* **TEXT TO READ**:
* Start *
Steely Dan has never really “fit in” with any movement, genre or style—meandering yet perfectionist, retrograde yet postmodern, soft with a sharp edge. The jazz rockers, propelled by just two core members, Walter Becker and Donald Fagen, have ridden these contradictions to cult greatness over a nearly five-decade career that has resulted in 40 million albums sold, a Rock and Roll Hall of Fame induction and a well-earned reputation for lyricism that transcends the populist subjects of most hitmakers. Becker and Fagen will bring 11 virtuoso musicians and vocalists on their 2015 “Rockabye Gollie Angel” tour, along with their knockout of an opening band. Fresh off his spring solo acoustic show in Fort Lauderdale, English troubadour Elvis Costello will return with his full band, the Imposters, for a raucous survey of his dense catalog of New Wave toe-tappers and slow-burning crooners.


What: Opening night of “Bug”

Where: The Abyss Stage, 2304 N. Dixie Highway, Wilton Manors

When: 8 p.m.

Cost: $25 adults, $10 students

Contact: 561/447-8829,

Momentous meetings between lost souls are common plot devices in the rich history of American drama, and Tracy Letts’ hit 2000 play “Bug” is a fertile contribution to the genre. In this case, the two drifting characters are lonely cocktail waitress Agnes and possibly AWOL Gulf War veteran Peter. Arranged to meet in a seedy motel room by a lesbian biker friend of Agnes, the two characters discuss, among other things, conspiracy theories involving UFOs, cult suicides and the war in Iraq, while an infestation of bugs slowly takes over the room. This production of the squeamish dark comedy marks the first collaboration between Fort Lauderdale horror-theater purveyor Infinite Abyss and Boca Raton company Evening Star Productions, and director Rosalie Grant promises that the show “will leave audience members squirming long after the lights come up.” “Bug” stars Erynn Dalton, Todd Bruno, Jim Gibbons, Rachel Finley and Dominick Daniel, and it runs through Aug. 29.
* End *
* **DATA PROVIDED**:
* Start *
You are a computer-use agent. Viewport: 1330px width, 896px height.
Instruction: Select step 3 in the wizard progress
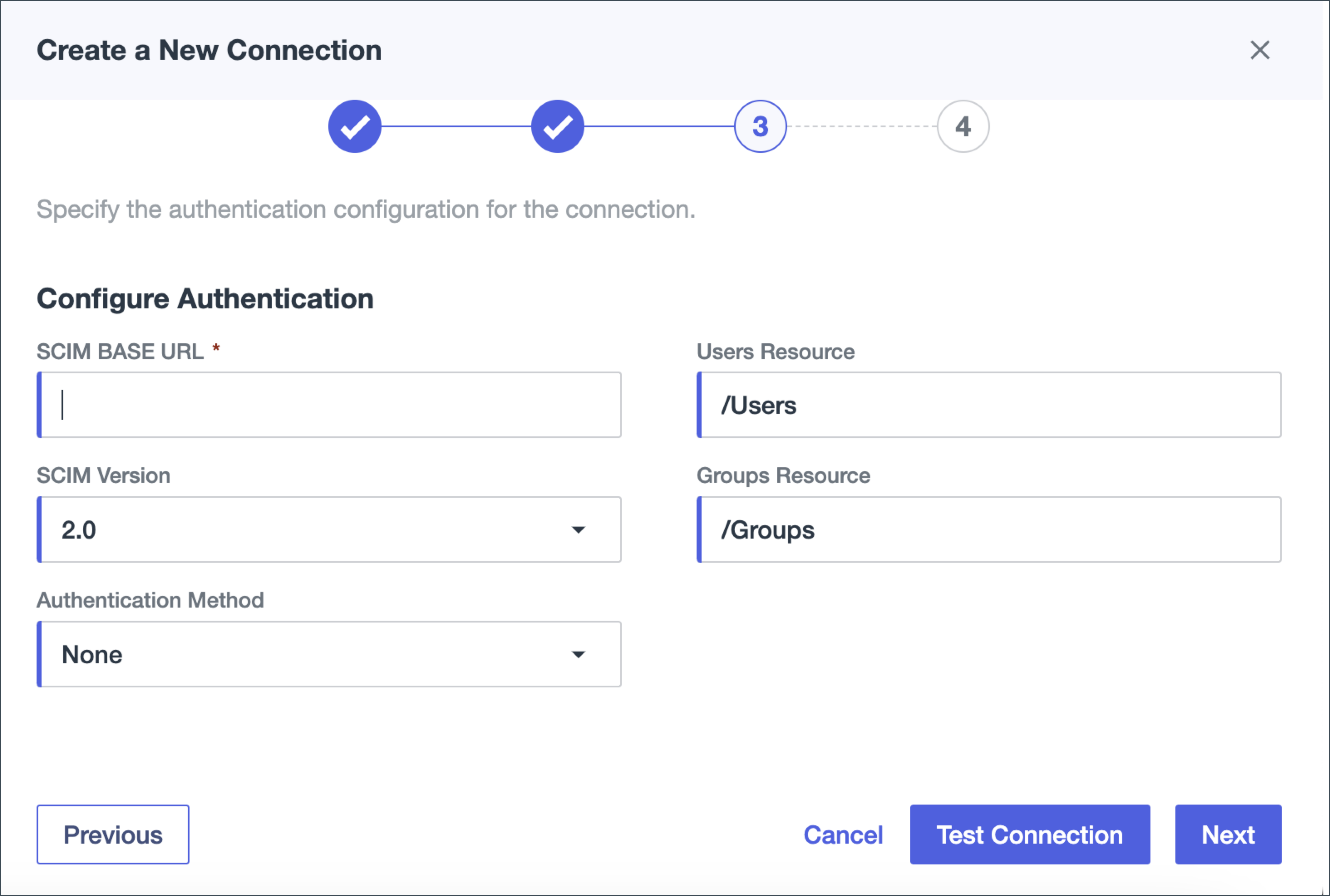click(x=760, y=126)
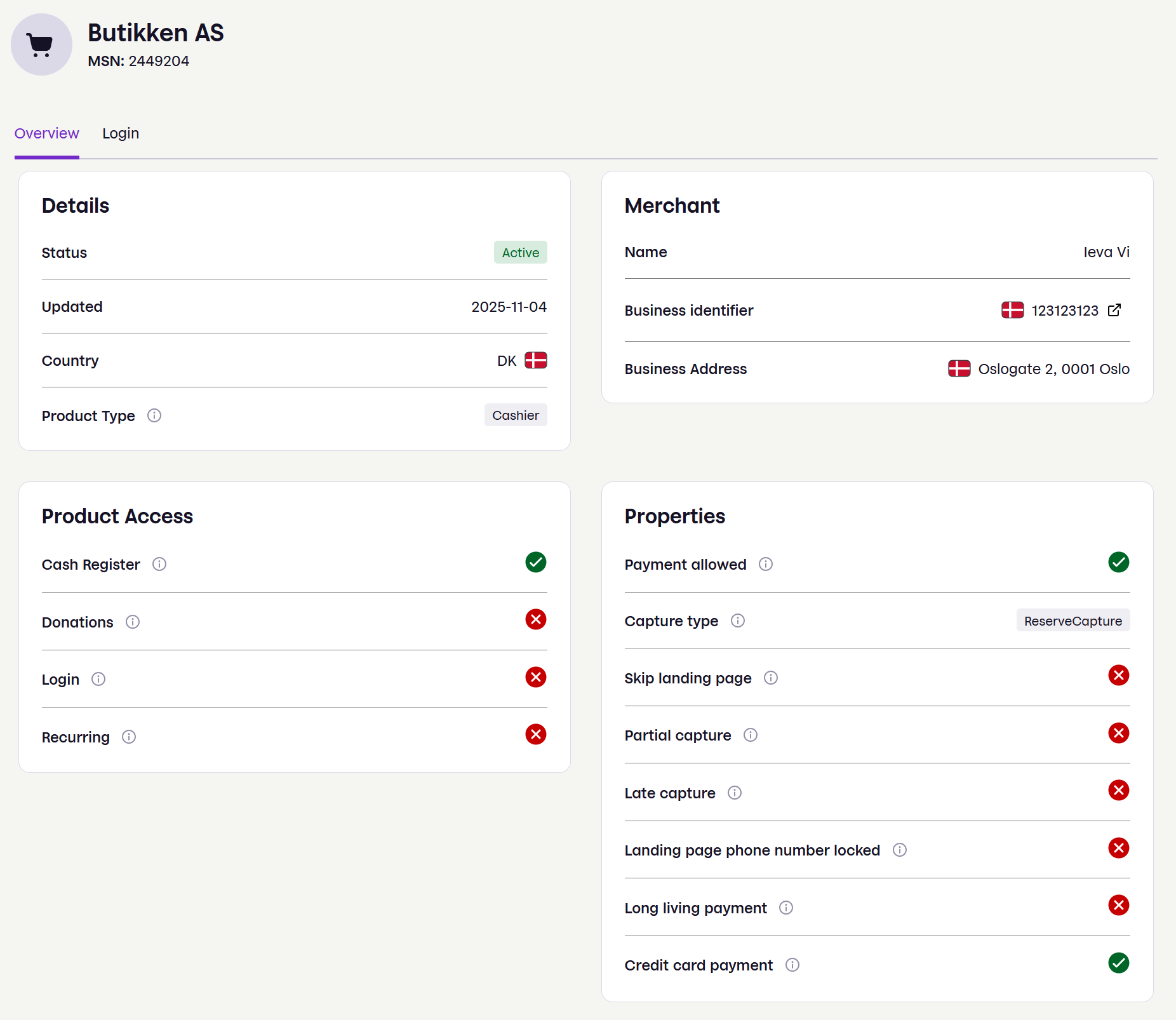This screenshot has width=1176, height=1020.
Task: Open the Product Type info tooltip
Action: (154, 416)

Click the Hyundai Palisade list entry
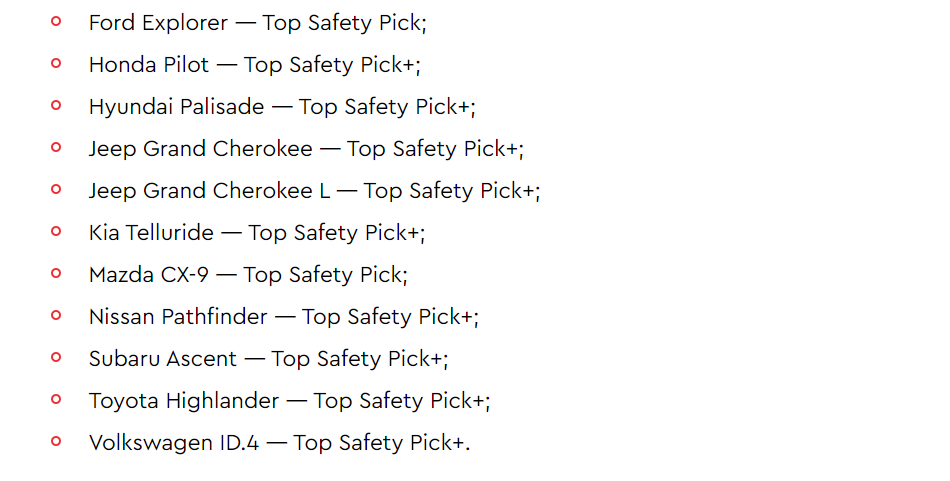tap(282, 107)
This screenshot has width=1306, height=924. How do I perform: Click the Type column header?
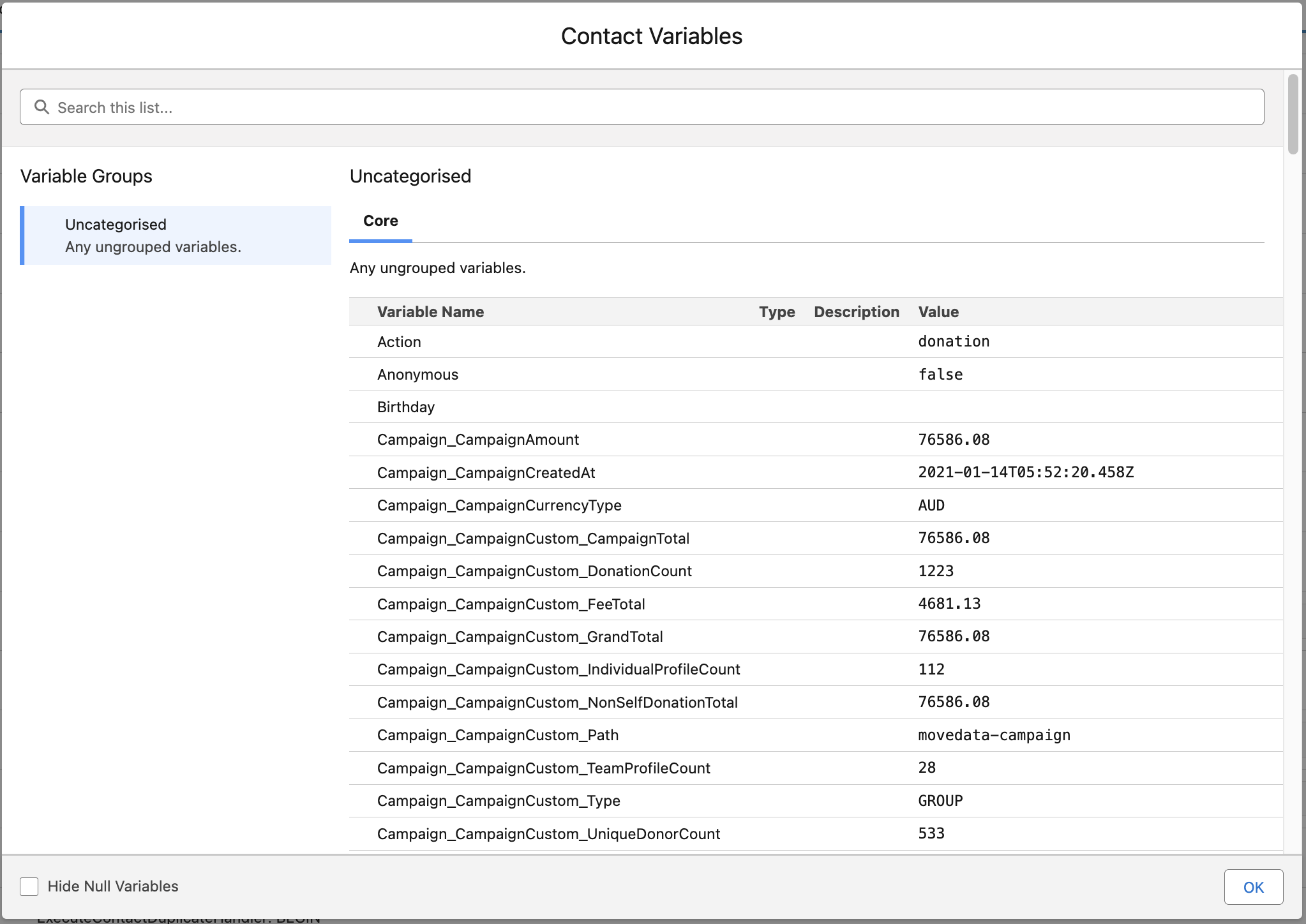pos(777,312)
* End *
* Start *
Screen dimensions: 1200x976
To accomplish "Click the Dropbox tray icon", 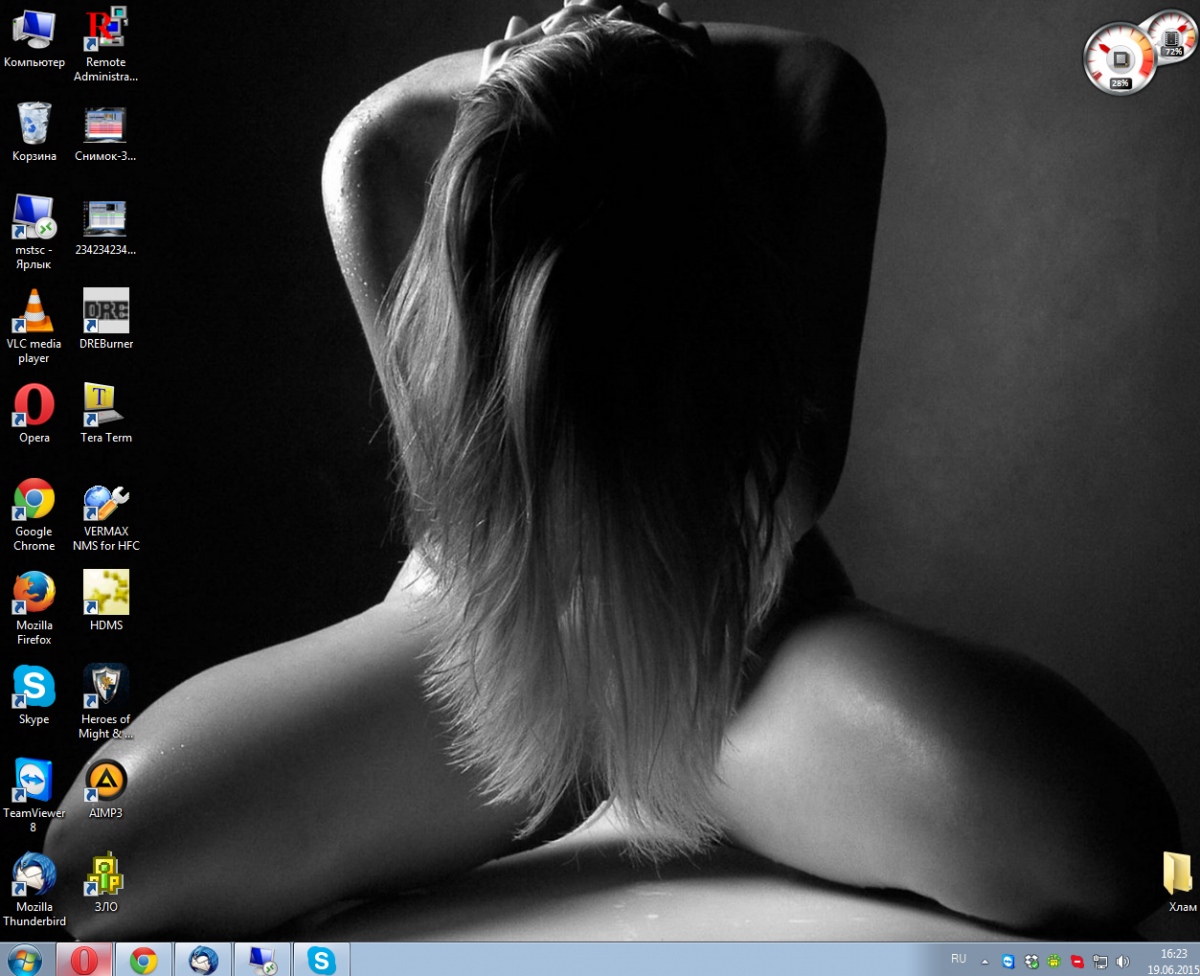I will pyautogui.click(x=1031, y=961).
* End *
* **EXERCISE SET**:
1. Change "troubadour" to "singer-songwriter" in the event listings, and give the passage starting with "Steely Dan has" and going on through "and slow-burning crooners." with that edit made.
2. According to the event listings, who is directing this production of "Bug"?
3. Based on the event listings, explain why Steely Dan has never really fit in with any movement, genre or style.

* **ANSWERS FOR THE TASKS**:
1.
Steely Dan has never really “fit in” with any movement, genre or style—meandering yet perfectionist, retrograde yet postmodern, soft with a sharp edge. The jazz rockers, propelled by just two core members, Walter Becker and Donald Fagen, have ridden these contradictions to cult greatness over a nearly five-decade career that has resulted in 40 million albums sold, a Rock and Roll Hall of Fame induction and a well-earned reputation for lyricism that transcends the populist subjects of most hitmakers. Becker and Fagen will bring 11 virtuoso musicians and vocalists on their 2015 “Rockabye Gollie Angel” tour, along with their knockout of an opening band. Fresh off his spring solo acoustic show in Fort Lauderdale, English singer-songwriter Elvis Costello will return with his full band, the Imposters, for a raucous survey of his dense catalog of New Wave toe-tappers and slow-burning crooners.

2. Rosalie Grant is directing it.

3. The band is full of contradictions: it is meandering yet perfectionist, retrograde yet postmodern, and soft with a sharp edge. The band has ridden these contradictions to cult greatness.